Toll-like receptor 4 signaling is coupled to src family kinase activation, tyrosine phosphorylation of zonula adherens proteins, and opening of the paracellular pathway in human lung microvascular endothelia

Authors: GONG, PING - UNIVERSITY OF MARYLAND; ANGELINI, DANIEL - UNIVERSITY OF MARYLAND; YANG, SHIQI - UNIVERSITY OF MARYLAND; XIA, GUANJUN - UNIVERSITY OF MARYLAND; CROSS, ALAN - UNIVERSITY OF MARYLAND; MANN, DEAN - UNIVERSITY OF MARYLAND; Bannerman, Douglas; VOGEL, STEFANIE - UNIVERSTIY OF MARYLAND; GOLDBLUM, SIMEON - UNIVERSITY OF MARYLAND

Submitted to: Journal of Biological Chemistry
Publication Type: Peer Reviewed Journal
Publication Acceptance Date: 3/31/2009
Publication Date: 5/15/2008
Citation: Gong, P., Angelini, D.J., Yang, S., Xia, G., Cross, A.S., Mann, D., Bannerman, D.D., Vogel, S.N., Goldblum, S.E. 2008. Toll-like receptor 4 signaling is coupled to src family kinase activation, tyrosine phosphorylation of zonula adherens proteins, and opening of the paracellular pathway in human lung microvascular endothelia. Journal of Biological Chemistry. 283(19):13437-13449.

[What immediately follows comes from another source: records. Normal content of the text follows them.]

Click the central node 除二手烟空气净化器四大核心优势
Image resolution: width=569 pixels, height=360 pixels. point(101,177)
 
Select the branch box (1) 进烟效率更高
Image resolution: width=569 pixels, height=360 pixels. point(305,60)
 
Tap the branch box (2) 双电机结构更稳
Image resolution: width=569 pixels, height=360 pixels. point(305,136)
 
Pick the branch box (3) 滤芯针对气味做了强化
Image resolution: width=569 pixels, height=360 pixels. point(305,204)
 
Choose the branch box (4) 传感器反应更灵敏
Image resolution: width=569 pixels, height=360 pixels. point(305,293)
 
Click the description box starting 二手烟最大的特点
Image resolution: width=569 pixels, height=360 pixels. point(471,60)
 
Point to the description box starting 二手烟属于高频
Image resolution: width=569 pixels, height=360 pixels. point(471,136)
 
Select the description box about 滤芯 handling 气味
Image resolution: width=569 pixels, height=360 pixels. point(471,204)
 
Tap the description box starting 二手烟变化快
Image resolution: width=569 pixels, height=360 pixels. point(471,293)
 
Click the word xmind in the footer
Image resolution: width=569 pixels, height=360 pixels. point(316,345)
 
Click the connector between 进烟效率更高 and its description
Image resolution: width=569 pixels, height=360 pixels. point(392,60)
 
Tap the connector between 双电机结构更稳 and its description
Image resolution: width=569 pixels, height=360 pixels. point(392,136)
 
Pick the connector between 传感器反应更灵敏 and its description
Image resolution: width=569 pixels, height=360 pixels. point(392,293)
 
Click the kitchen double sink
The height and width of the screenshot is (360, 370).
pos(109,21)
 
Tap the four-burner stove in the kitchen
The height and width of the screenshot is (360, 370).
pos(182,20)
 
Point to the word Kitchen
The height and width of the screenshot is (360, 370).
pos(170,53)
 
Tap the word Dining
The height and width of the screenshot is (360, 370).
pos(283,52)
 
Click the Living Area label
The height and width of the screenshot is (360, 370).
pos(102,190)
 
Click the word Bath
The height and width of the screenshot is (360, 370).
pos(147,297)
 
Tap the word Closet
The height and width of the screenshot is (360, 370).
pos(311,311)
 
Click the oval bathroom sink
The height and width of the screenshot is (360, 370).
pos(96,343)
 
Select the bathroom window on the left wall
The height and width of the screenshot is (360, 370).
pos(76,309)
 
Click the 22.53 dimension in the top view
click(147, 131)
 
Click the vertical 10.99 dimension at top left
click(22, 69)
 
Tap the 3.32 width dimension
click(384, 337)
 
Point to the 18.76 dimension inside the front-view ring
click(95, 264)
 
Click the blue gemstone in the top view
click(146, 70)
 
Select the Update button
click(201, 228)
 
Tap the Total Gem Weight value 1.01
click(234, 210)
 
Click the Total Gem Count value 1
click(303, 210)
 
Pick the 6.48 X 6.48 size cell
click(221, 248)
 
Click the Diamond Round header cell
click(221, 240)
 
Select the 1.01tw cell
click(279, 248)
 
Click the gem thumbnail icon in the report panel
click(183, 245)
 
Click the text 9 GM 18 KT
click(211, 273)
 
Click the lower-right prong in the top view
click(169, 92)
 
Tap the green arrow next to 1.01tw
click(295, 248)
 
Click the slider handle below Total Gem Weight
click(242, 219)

Interpretive Summary: Toll-like receptor 4 (TLR-4) plays a critical role in the innate immune response to Gram-negative bacteria, which are responsible for approximately 40% of the clinical cases of mastitis in dairy cattle and a leading cause of septic shock in humans. In both cattle and humans, a major complication of these infections is the development of vascular dysfunction and accompanying acute respiratory distress. The current manuscript describes studies that mechanistically link TLR-4 to bacterial endotoxin-induced alterations in vascular endothelial permeability. The findings from this study identify cell signal transduction molecules that can be targeted with novel therapeutics (e.g., small interfering RNA, protein tyrosine kinase inhibitors, etc.) to ameliorate the complications that accompany these infections.

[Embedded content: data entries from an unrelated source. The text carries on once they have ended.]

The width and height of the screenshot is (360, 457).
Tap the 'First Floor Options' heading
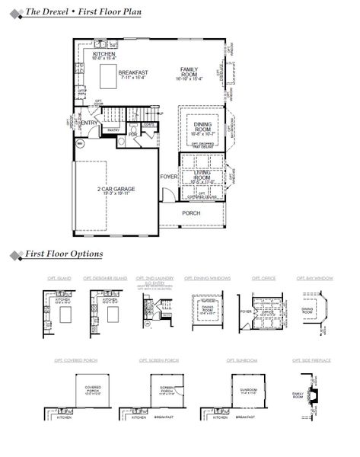point(64,254)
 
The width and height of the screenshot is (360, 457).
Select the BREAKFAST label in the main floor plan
point(132,72)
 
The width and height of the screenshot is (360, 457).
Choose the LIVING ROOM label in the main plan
point(201,174)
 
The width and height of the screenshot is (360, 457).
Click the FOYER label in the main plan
point(169,177)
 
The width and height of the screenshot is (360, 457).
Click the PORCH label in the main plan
point(191,213)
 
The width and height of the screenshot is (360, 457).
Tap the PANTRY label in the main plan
point(113,130)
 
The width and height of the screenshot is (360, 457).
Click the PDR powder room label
point(133,134)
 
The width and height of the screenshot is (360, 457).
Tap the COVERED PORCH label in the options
point(92,389)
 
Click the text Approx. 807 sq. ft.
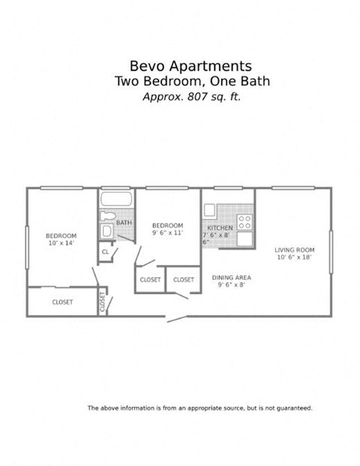coord(192,96)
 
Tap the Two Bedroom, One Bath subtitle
coord(192,81)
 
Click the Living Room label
coord(292,250)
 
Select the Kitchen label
coord(220,227)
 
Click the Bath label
coord(124,223)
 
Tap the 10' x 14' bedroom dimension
coord(62,243)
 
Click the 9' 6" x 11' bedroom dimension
coord(167,233)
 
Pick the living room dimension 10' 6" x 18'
coord(292,257)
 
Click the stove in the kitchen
coord(244,221)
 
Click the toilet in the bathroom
coord(106,216)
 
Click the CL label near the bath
coord(105,253)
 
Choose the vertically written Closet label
coord(103,302)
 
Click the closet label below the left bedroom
coord(62,302)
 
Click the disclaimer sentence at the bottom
coord(200,408)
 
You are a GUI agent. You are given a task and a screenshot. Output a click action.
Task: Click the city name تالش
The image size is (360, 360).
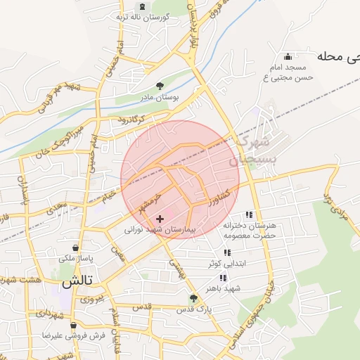coord(77,284)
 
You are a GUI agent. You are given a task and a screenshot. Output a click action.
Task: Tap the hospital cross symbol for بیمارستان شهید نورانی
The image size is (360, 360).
coord(160,219)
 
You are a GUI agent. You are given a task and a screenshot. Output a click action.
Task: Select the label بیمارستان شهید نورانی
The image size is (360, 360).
coord(164,230)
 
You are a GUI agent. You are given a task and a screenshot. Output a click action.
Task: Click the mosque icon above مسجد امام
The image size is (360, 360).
coord(287,57)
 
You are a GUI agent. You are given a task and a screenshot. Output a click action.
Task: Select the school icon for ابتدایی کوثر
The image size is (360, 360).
coord(226,252)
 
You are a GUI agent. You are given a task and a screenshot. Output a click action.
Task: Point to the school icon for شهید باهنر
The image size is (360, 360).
coord(223,278)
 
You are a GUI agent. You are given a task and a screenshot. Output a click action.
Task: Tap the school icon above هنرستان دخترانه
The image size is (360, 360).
coord(248,214)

Technical Abstract: Bacterial lipopolysaccharide (LPS) is a key mediator in the vascular leak syndromes associated with Gram-negative bacterial infections. LPS opens the paracellular pathway in pulmonary vascular endothelia through protein tyrosine phosphorylation. We now have identified the protein tyrosine kinase (PTK)s and their substrate(s) required for LPS-induced protein tyrosine phosphorylation and opening of the paracellular pathway in human lung microvascular endothelial cell (HMVEC-L)s. LPS disrupted barrier integrity in a dose- and time-dependent manner and prior broad-spectrum PTK inhibition was protective. LPS increased tyrosine phosphorylation of zonula adherens (ZA) proteins, VE cadherin, gamma-catenin and p120ctn. Two src family PTK (SFK)-selective inhibitors, PP2 and SU6656, blocked LPS-induced increments in tyrosine phosphorylation of VE cadherin and p120ctn and paracellular permeability. In HMVEC-Ls, c-src, yes, fyn, and lyn were expressed at both mRNA and protein levels. Selective siRNA-induced knockdown of c-src, fyn or yes diminished LPS-induced src Y416 phosphorylation, tyrosine phosphorylation of VE-cadherin and p120ctn, and barrier disruption whereas knockdown of lyn had no such effects. For VE-cadherin phosphorylation, knockdown of either c-src or fyn provided total protection whereas yes knockdown was only partially protective. For p120ctn phosphorylation, knockdown of fyn, c-src, or yes each provided comparable but partial protection. Toll-like receptor (TLR)4 was expressed both on the surface and intracellular compartment of HMVEC-Ls. Prior knockdown of TLR4 blocked both LPS-induced SFK activation and barrier disruption. These data indicate that LPS recognition by TLR4 activates c-src, fyn and yes, and both increases tyrosine phosphorylation of ZA proteins and opens the endothelial paracellular pathway through SFK activation.